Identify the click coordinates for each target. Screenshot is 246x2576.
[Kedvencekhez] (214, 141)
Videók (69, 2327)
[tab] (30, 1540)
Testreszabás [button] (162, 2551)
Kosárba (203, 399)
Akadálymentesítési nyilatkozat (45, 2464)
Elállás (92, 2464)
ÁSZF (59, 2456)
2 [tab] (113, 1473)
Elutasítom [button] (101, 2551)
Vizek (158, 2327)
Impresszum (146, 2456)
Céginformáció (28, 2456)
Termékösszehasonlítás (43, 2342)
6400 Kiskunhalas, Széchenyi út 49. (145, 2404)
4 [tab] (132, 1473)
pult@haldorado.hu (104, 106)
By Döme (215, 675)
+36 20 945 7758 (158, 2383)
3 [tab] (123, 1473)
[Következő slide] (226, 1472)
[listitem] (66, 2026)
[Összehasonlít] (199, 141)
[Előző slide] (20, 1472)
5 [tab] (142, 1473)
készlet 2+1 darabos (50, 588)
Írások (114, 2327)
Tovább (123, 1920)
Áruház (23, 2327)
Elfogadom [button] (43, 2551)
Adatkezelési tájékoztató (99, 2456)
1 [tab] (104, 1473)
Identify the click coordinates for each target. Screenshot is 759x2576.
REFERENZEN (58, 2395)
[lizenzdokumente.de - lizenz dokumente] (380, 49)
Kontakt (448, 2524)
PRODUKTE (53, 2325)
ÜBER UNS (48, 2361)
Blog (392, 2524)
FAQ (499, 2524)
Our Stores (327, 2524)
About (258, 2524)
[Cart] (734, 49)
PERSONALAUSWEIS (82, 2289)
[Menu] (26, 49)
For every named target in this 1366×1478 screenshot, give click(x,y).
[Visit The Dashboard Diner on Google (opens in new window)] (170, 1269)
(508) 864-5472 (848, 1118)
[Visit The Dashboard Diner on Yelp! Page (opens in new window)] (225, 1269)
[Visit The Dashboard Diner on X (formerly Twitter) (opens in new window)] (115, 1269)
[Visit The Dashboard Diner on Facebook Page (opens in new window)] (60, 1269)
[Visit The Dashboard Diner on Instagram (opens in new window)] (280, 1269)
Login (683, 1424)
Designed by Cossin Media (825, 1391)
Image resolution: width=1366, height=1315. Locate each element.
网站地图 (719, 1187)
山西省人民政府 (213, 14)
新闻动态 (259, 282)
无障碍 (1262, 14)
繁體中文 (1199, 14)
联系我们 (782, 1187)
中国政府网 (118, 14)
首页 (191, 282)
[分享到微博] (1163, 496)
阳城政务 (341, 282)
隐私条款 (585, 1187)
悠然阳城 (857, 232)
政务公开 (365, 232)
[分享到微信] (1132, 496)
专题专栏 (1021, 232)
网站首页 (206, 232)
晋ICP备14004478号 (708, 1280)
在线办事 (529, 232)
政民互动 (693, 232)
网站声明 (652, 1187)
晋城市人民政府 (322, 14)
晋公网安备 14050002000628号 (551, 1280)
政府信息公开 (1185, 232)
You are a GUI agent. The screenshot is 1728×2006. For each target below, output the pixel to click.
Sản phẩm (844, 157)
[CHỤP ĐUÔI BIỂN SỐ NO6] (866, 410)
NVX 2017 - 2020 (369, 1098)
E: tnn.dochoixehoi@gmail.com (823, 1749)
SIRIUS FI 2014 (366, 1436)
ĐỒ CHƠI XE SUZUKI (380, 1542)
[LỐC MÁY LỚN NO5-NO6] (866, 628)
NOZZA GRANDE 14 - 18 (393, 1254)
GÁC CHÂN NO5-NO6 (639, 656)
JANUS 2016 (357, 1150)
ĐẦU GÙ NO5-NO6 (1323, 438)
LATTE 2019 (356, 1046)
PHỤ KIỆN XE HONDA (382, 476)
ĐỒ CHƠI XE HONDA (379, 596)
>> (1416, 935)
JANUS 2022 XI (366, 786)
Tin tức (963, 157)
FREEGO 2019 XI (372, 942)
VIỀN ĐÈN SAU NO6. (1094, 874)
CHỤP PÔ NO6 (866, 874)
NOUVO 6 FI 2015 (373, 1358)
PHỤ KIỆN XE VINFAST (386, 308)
· · · ·
### The task
Word for word, set down every line of the material above.

### Answer to this exercise
Identify the click coordinates for each target. Screenshot is 246x2576.
[Kedvencekhez] (214, 141)
Videók (69, 2327)
[tab] (30, 1540)
Testreszabás [button] (162, 2551)
Kosárba (203, 399)
Akadálymentesítési nyilatkozat (45, 2464)
Elállás (92, 2464)
ÁSZF (59, 2456)
2 [tab] (113, 1473)
Elutasítom [button] (101, 2551)
Vizek (158, 2327)
Impresszum (146, 2456)
Céginformáció (28, 2456)
Termékösszehasonlítás (43, 2342)
6400 Kiskunhalas, Széchenyi út 49. (145, 2404)
4 [tab] (132, 1473)
pult@haldorado.hu (104, 106)
By Döme (215, 675)
+36 20 945 7758 (158, 2383)
3 [tab] (123, 1473)
[Következő slide] (226, 1472)
[listitem] (66, 2026)
[Összehasonlít] (199, 141)
[Előző slide] (20, 1472)
5 [tab] (142, 1473)
készlet 2+1 darabos (50, 588)
Írások (114, 2327)
Tovább (123, 1920)
Áruház (23, 2327)
Elfogadom [button] (43, 2551)
Adatkezelési tájékoztató (99, 2456)
1 [tab] (104, 1473)
Identify the click coordinates for each target. Screenshot is 759x2576.
REFERENZEN (58, 2395)
[lizenzdokumente.de - lizenz dokumente] (380, 49)
Kontakt (448, 2524)
PRODUKTE (53, 2325)
ÜBER UNS (48, 2361)
Blog (392, 2524)
FAQ (499, 2524)
Our Stores (327, 2524)
About (258, 2524)
[Cart] (734, 49)
PERSONALAUSWEIS (82, 2289)
[Menu] (26, 49)
For every named target in this 1366×1478 screenshot, give click(x,y).
[Visit The Dashboard Diner on Google (opens in new window)] (170, 1269)
(508) 864-5472 (848, 1118)
[Visit The Dashboard Diner on Yelp! Page (opens in new window)] (225, 1269)
[Visit The Dashboard Diner on X (formerly Twitter) (opens in new window)] (115, 1269)
[Visit The Dashboard Diner on Facebook Page (opens in new window)] (60, 1269)
[Visit The Dashboard Diner on Instagram (opens in new window)] (280, 1269)
Login (683, 1424)
Designed by Cossin Media (825, 1391)
Image resolution: width=1366, height=1315. Locate each element.
网站地图 (719, 1187)
山西省人民政府 (213, 14)
新闻动态 (259, 282)
无障碍 (1262, 14)
繁體中文 (1199, 14)
联系我们 (782, 1187)
中国政府网 (118, 14)
首页 (191, 282)
[分享到微博] (1163, 496)
阳城政务 (341, 282)
隐私条款 (585, 1187)
悠然阳城 (857, 232)
政务公开 (365, 232)
[分享到微信] (1132, 496)
专题专栏 (1021, 232)
网站首页 (206, 232)
晋ICP备14004478号 (708, 1280)
在线办事 (529, 232)
政民互动 (693, 232)
网站声明 (652, 1187)
晋城市人民政府 (322, 14)
晋公网安备 14050002000628号 (551, 1280)
政府信息公开 (1185, 232)
You are a GUI agent. The screenshot is 1728×2006. For each target below, output the pixel to click.
Sản phẩm (844, 157)
[CHỤP ĐUÔI BIỂN SỐ NO6] (866, 410)
NVX 2017 - 2020 (369, 1098)
E: tnn.dochoixehoi@gmail.com (823, 1749)
SIRIUS FI 2014 (366, 1436)
ĐỒ CHƠI XE SUZUKI (380, 1542)
[LỐC MÁY LỚN NO5-NO6] (866, 628)
NOZZA GRANDE 14 - 18 (393, 1254)
GÁC CHÂN NO5-NO6 (639, 656)
JANUS 2016 (357, 1150)
ĐẦU GÙ NO5-NO6 (1323, 438)
LATTE 2019 (356, 1046)
PHỤ KIỆN XE HONDA (382, 476)
ĐỒ CHƠI XE HONDA (379, 596)
>> (1416, 935)
JANUS 2022 XI (366, 786)
Tin tức (963, 157)
FREEGO 2019 XI (372, 942)
VIỀN ĐÈN SAU NO6. (1094, 874)
CHỤP PÔ NO6 (866, 874)
NOUVO 6 FI 2015 (373, 1358)
PHỤ KIỆN XE VINFAST (386, 308)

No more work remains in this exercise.